▸ Work instructions:
List each line below that contains the string "pixels".

#####

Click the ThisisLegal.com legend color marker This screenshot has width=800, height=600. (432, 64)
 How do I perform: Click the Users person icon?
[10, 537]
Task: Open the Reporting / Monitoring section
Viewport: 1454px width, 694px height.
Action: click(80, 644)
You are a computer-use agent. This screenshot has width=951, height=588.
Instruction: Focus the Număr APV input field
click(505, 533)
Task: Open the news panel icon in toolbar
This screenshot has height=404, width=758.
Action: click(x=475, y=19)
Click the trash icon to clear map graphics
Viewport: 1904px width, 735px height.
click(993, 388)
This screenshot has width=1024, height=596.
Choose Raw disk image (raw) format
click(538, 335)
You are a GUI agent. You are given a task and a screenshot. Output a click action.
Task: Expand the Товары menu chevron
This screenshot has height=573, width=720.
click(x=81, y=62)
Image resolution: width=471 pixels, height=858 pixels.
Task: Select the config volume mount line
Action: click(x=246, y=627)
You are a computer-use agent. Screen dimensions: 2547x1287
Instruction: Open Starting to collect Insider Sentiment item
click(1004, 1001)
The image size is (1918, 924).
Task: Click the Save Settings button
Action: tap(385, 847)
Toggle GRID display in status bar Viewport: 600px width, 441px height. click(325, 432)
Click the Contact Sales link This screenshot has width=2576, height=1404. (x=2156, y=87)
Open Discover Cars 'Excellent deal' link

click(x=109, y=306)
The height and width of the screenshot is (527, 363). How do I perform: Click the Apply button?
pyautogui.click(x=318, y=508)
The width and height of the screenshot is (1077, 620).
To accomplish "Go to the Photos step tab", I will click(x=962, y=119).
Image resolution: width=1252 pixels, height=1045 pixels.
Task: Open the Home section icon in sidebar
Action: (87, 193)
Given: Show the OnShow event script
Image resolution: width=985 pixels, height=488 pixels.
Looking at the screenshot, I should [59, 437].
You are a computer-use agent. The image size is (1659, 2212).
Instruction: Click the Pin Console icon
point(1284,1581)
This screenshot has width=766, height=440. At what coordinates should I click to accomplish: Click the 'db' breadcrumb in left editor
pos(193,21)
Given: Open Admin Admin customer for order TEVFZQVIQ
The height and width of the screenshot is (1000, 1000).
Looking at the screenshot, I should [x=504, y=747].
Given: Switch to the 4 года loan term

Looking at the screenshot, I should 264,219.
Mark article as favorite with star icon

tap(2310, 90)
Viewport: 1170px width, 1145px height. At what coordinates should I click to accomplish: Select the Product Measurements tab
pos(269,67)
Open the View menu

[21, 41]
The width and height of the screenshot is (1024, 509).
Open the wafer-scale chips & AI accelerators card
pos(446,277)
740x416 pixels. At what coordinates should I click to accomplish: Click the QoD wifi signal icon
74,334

#####

▸ Exercise answer:
Image resolution: width=471 pixels, height=858 pixels.
Image resolution: width=1252 pixels, height=1045 pixels.
Image resolution: width=985 pixels, height=488 pixels.
740x416 pixels. At what coordinates should I click to accomplish: Click the QoD wifi signal icon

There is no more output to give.